**Extract to read**.
Segment Open

Monday, February 12, 2018

CATS ARE PURRFECT FOR EMOTIONAL SUPPORT Part One

By Mary Kennedy                                               

I’m a writer, a psychologist, and a cat lover. And sometimes the three worlds mix. I created two fictional cats (Barney and Scout in the Dream Club Mysteries) and I have six adorable rescued cats at home. Both my fictional cats and my own fur babies have many traits in common; they spend their days bird-watching, playing and of course, sleeping. I always feel calm, centered and happy when I’m with my cats; there’s something peaceful and comforting about their presence.
                                                                               
When I visited an assisted living facility, I found myself chatting with the residents about animals. Everyone was eager to share stories about their pets and the nurses told me how much they enjoyed weekly visits from a therapy dog. But where were the therapy cats? A social worker admitted that no one had ever suggested it and she seemed surprised that so many of the residents were confirmed cat lovers. If a dog can be a therapy animal, why not a cat? I wondered.

Segment Closed

**Supplied material**.
Segment Open

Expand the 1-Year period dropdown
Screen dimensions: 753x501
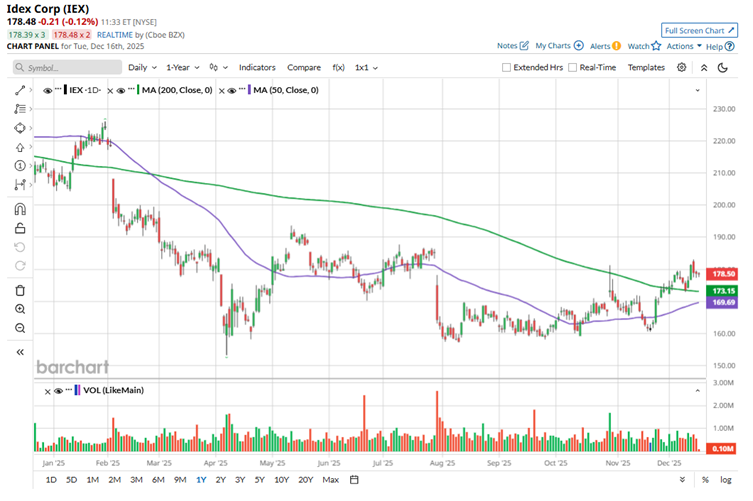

Segment Closed

**Exercise instructions**.
A. Decide whether each statement agrees with the post about cats for emotional support. Answer yes or no for each, and quote the words from the post that settle it.
(i) The writer keeps six rescued cats at home.
(ii) The nurses at the assisted living facility enjoyed weekly visits from a therapy cat.
(iii) A social worker said therapy cats had been suggested many times before.
B. Write the next part of the post about cats for emotional support, picking up right after its last sentence.

**Solved problems**.
A.
(i) Yes: "I have six adorable rescued cats at home"
(ii) No: "the nurses told me how much they enjoyed weekly visits from a therapy dog"
(iii) No: "A social worker admitted that no one had ever suggested it"

B.
I quickly decided that this was a project I could tackle. The first question I asked myself was this: would any of my own cats work out as a therapy cat? I took a long look at my unruly brood. (I have six indoor cats and two of them are semi-feral). 
One of them, a large orange tabby named Henry, was practically a sociopath until I tamed him. I called him "Gladiator Cat" because he would dash inside the house, eat dinner, terrorize my cats and run back outside. No manners at all! But no worries, all that changed when I kept him in the house all the time and socialized him. He is a changed cat!
                                                                                 

 Damian, a black cat, has a sweet personality, but dislikes being picked up and squeals noisily in protest. He loves to explore and wouldn't sit calmly in anyone's lap.
                                                                                     

Calpurnia, a stunning calico, is simply too skittish and it’s almost impossible to catch her.  I found her when she was four months old and I’ve never been able to really socialize her. 
                                                                                     

I went down the list of the other cats and made an executive decision. Only one of my cats would be suitable; a sweet, mild-mannered female cat I rescued from a vacant lot. Snow white, with an alert, intelligent expression, “Lucky” was one of the most laid-back cats I’ve ever owned. I decided to try her out right away as a “therapy cat.” Admittedly, it would have been better if I could have found a training group for her, but at that time, none existed, so I had to wing it.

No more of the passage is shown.